H&S is the only school on campus without its own dedicated building, aside from the Center for Natural Sciences for STEM majors. Junior Sienna Blake, a double major in legal studies and politics, said the lack of a dedicated building for humanities classes makes her feel like the humanities programs are being overshadowed by the programs with dedicated buildings.
“[Locations for H&S classes] definitely jump around a lot, and they’re always really small classrooms,” Blake said. “In one of my classrooms this year, there are not enough seats. … It shows that there’s definitely not as much funding there for us.”
Senior politics major Login Abudalla, a transfer student from Wells College, said that while the humanities classes at IC are small, they have more students enrolled in them than at her previous college, which closed in 2024.
“My classes were really like two or three people,” Abudalla said. “Unless it was like a large [general education] course.”
Bartoszynska said she thinks humanities classes are valuable, despite any potential economic anxiety discouraging students from studying the humanities.

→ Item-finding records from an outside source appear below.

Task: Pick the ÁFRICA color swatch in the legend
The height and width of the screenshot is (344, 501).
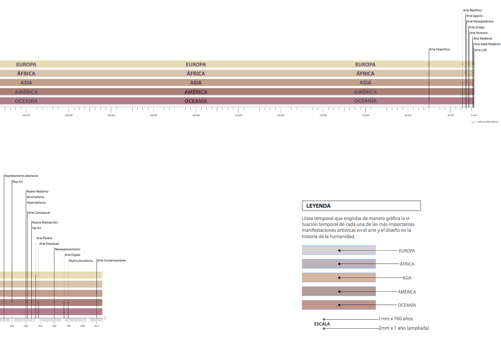Action: pos(339,264)
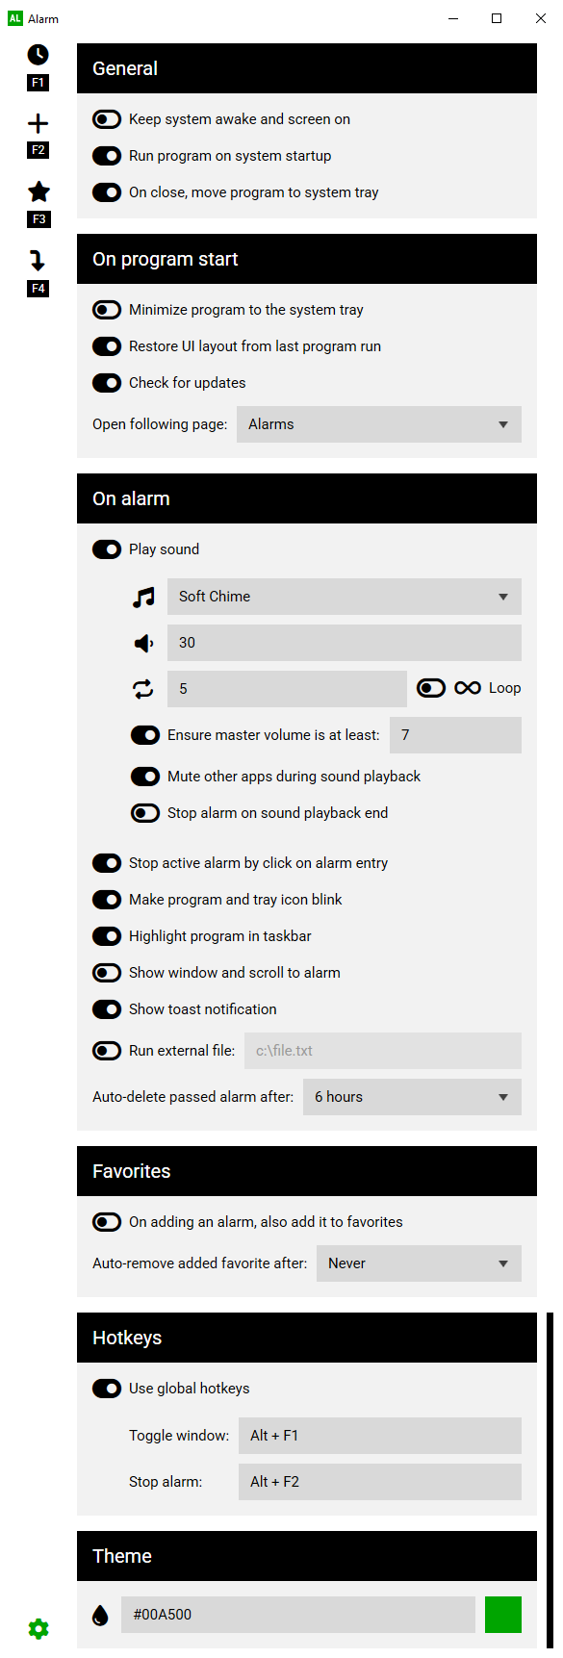The image size is (563, 1658).
Task: Click the F4 down-arrow sidebar icon
Action: coord(38,260)
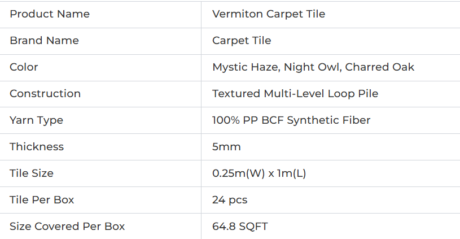Image resolution: width=460 pixels, height=239 pixels.
Task: Select the 0.25m(W) x 1m(L) value
Action: [259, 173]
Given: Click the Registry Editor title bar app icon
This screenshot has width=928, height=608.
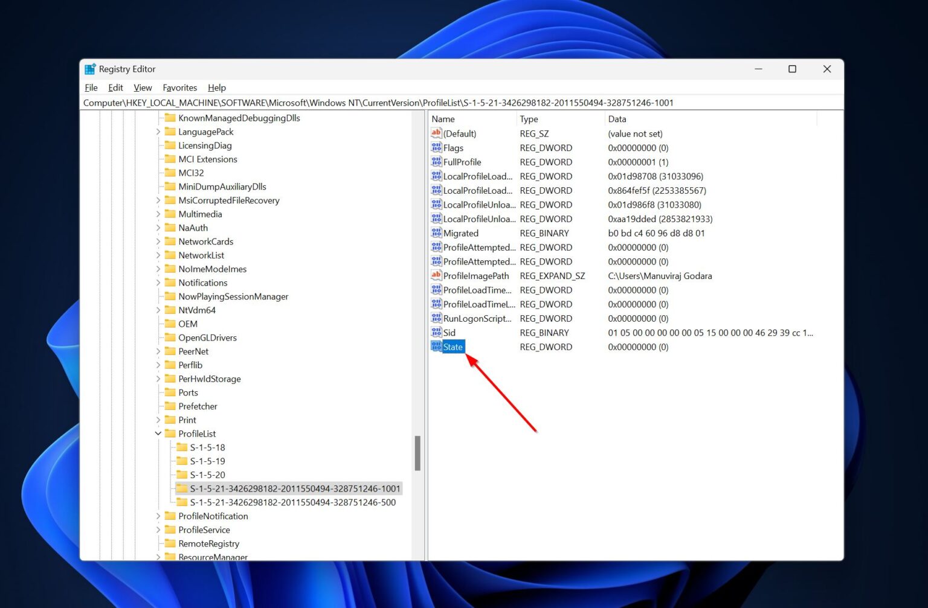Looking at the screenshot, I should coord(90,69).
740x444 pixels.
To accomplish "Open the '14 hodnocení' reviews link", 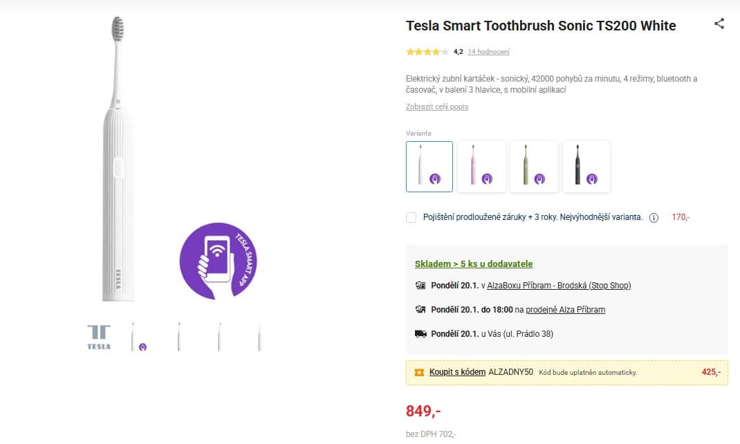I will (x=488, y=52).
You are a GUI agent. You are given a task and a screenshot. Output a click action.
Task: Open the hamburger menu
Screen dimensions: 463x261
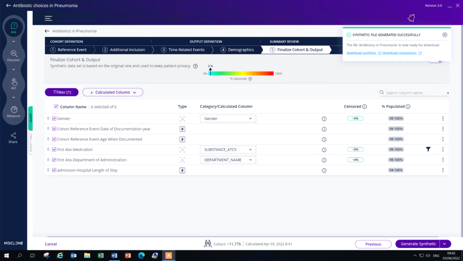click(48, 19)
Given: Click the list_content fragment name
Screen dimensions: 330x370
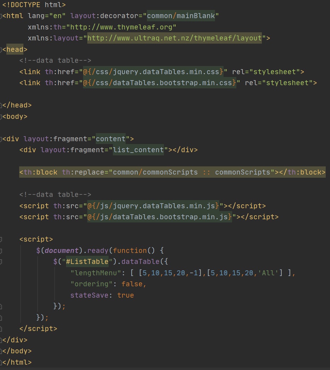Looking at the screenshot, I should pyautogui.click(x=138, y=150).
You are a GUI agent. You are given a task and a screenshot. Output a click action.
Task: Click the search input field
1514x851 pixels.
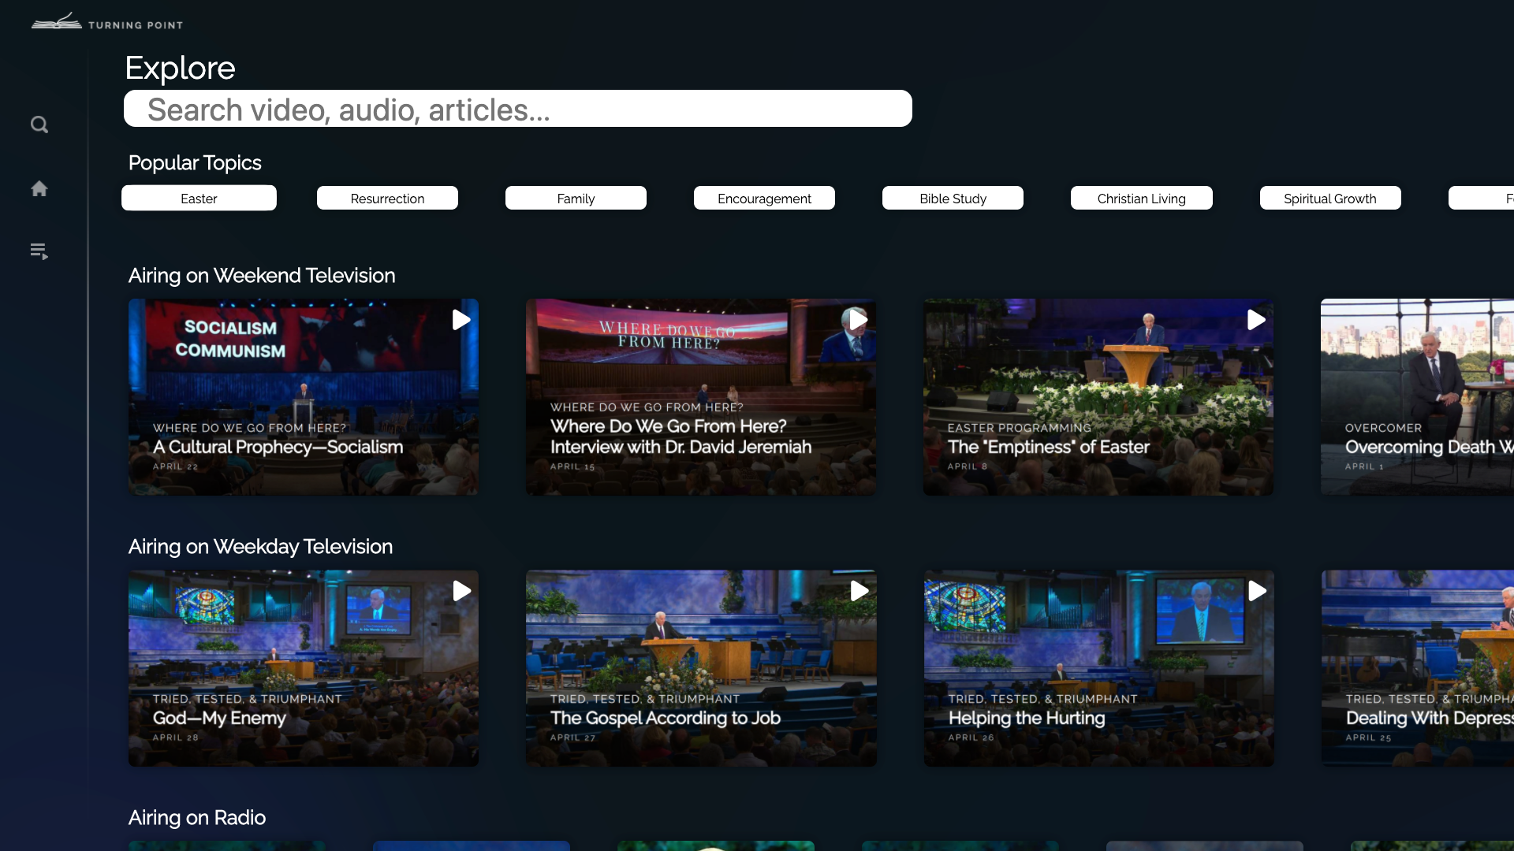pos(517,109)
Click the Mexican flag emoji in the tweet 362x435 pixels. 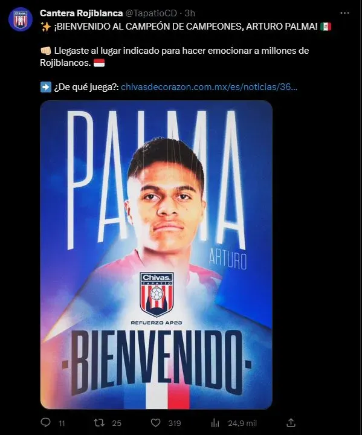(326, 27)
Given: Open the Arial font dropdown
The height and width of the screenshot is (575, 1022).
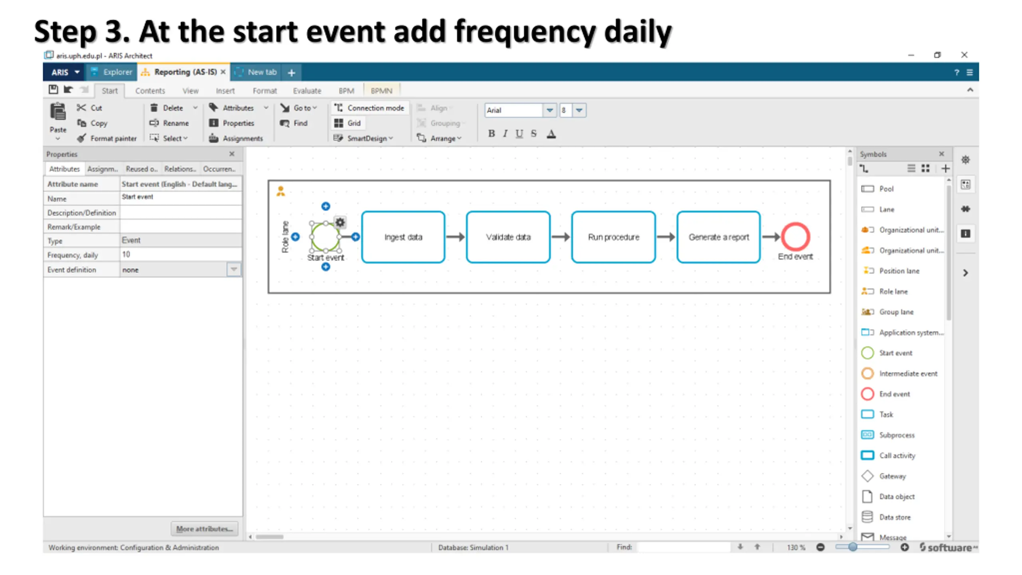Looking at the screenshot, I should pyautogui.click(x=549, y=110).
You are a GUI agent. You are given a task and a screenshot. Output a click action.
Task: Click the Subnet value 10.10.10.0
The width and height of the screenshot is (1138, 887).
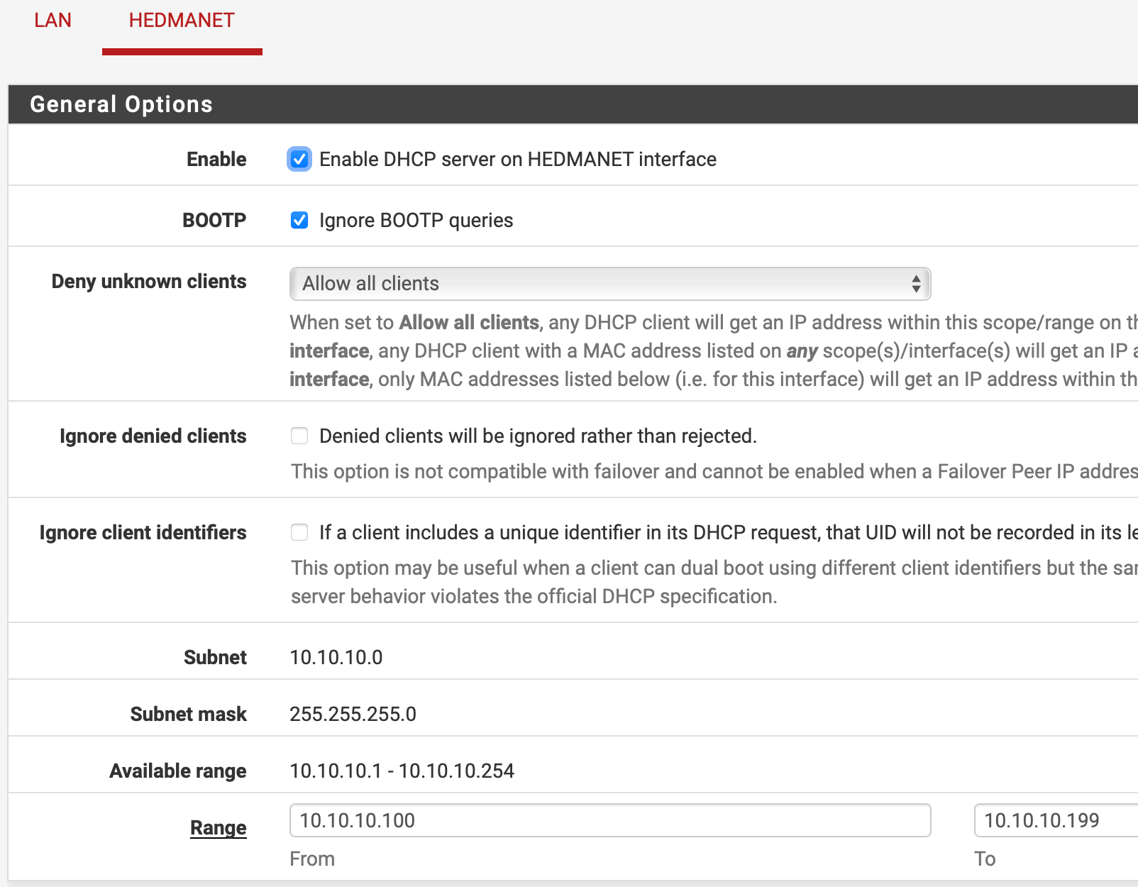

“Our classes are about critical thinking and analysis, and those are skills that are useful in every aspect of life,” Bartoszynska said.
Hall said the college needs to work at better championing the value of the humanities for prospective students.
“I think we really have to do a better job at talking about the measured outcomes within the humanities and really shining a spotlight within that area of study, because it’s so vast,” Hall said. “You have english, psychology, sociology, you have a number of disciplines that could lead to really great jobs in the future.”
Blake said she thinks the college could do a better job at emphasizing the importance of taking humanities classes, even for students who are not interested in majoring in the humanities by highlighting the success of H&S alumni.
“I’ve met plenty of Ithaca College alums who are lawyers, but you just don’t really hear about that,” Blake said. “Bob Iger, we have him, but he probably took humanities classes to get where he is.”